BEAVERTON, Oregon (CNN) — Oregon researchers say they have cloned a monkey by splitting an early-stage embryo and implanting the pieces into mother animals.
The technique has so far produced only one living monkey, a bright-eyed rhesus macaque female named Tetra, now 4 months old.
Tetra the monkey is different from Dolly the sheep, which was produced by Scientists at Scotland’s Roslin Institute using a process called nuclear transfer — taking the nucleus out of an adult cell and using it to reprogram an unfertilized egg.

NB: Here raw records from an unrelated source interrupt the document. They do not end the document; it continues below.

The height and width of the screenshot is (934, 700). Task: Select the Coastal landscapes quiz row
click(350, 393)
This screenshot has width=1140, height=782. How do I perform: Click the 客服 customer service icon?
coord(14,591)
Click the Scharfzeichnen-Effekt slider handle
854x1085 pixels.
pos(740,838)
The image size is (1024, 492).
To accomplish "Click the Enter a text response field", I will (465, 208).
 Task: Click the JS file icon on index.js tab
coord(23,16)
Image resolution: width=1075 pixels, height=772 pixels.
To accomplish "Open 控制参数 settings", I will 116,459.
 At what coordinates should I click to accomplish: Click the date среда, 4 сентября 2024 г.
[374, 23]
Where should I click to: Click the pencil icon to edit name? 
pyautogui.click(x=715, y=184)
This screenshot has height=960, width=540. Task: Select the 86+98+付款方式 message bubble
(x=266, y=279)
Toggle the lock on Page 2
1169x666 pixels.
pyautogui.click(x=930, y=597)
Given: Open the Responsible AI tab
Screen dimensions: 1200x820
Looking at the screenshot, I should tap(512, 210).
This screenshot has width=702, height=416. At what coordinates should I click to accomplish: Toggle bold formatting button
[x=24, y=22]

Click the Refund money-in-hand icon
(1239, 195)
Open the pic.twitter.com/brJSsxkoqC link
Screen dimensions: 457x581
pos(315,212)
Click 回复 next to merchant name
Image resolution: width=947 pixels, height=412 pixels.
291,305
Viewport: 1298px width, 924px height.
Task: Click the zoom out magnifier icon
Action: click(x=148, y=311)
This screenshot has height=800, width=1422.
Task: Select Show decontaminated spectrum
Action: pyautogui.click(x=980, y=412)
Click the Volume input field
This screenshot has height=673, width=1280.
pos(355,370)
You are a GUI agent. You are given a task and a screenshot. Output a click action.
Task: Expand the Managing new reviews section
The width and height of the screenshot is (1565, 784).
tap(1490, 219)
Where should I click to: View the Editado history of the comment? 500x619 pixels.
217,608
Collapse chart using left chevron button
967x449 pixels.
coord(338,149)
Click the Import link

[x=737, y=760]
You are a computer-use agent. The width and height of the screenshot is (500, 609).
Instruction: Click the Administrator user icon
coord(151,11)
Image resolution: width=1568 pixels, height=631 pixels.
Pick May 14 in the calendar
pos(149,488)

Some scientists argue that animals like Dolly are not 100 percent clones because they have genetic material both from the adult cell they were taken from, and from the egg that is hollowed out to make the clone. Tetra was produced by a technique called “embryo splitting.” Here’s how it works:
* An egg from a mother and sperm from a father are used to create a fertilized egg.
* After the embryo grows into eight cells, researchers split it into four identical embryos, each consisting of just two cells.
* The four embryos are then implanted into surrogate mothers. Schatten said that in effect, a single embryo becomes four embryos, all genetically identical.
In the case of their experiment, three of the embryos didn’t survive. The fourth, Tetra, was born 157 days later. Her name means “one of four.” Tetra isn’t the first monkey to be cloned, but she is the first using the embryo-splitting technique. More are on the way.